Top of Exercise input
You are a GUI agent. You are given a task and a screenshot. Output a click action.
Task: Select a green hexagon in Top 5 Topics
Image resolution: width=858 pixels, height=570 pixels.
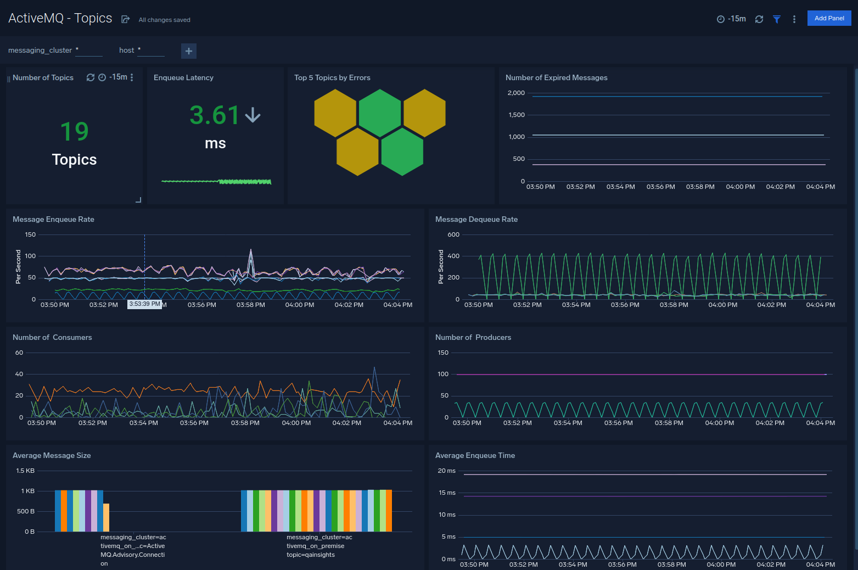point(380,114)
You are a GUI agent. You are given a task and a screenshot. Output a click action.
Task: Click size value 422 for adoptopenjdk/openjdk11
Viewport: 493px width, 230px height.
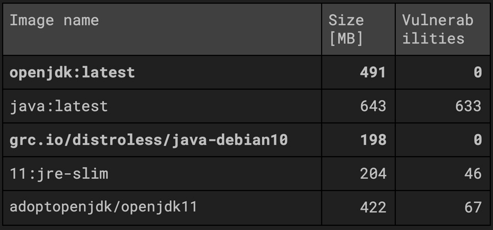click(372, 207)
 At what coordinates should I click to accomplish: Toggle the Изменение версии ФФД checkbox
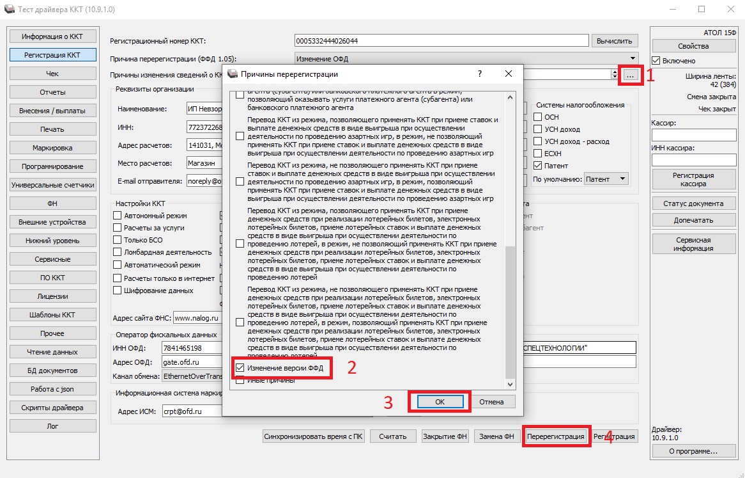(x=240, y=368)
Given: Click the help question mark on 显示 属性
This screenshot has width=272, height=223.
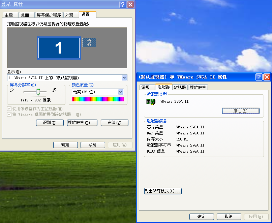Looking at the screenshot, I should [123, 4].
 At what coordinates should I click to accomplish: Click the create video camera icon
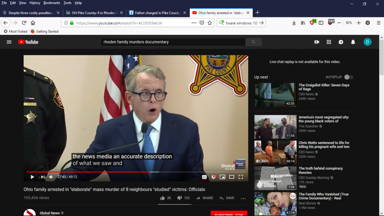coord(317,42)
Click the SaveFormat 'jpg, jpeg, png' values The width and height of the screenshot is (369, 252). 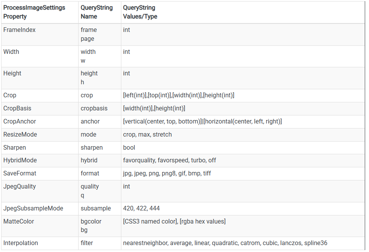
Bottom of Exercise input
_Your assignment_.
Write everything in the records out exactly, apart from the pictures.

_Task response_.
You are a GUI agent. You are given a task and a screenshot. Output a click action.
Task: Select a green hexagon in Top 5 Topics
Image resolution: width=858 pixels, height=570 pixels.
point(380,114)
You are a GUI agent. You are given a task and a screenshot. Output a click action.
Task: Click size value 422 for adoptopenjdk/openjdk11
Viewport: 493px width, 230px height.
click(372, 207)
 At what coordinates should I click to accomplish: Toggle the Изменение версии ФФД checkbox
(x=240, y=368)
Given: Click the help question mark on 显示 属性
This screenshot has width=272, height=223.
Looking at the screenshot, I should [123, 4].
 At what coordinates should I click to accomplish: Click the create video camera icon
coord(317,42)
Click the SaveFormat 'jpg, jpeg, png' values The width and height of the screenshot is (369, 252). 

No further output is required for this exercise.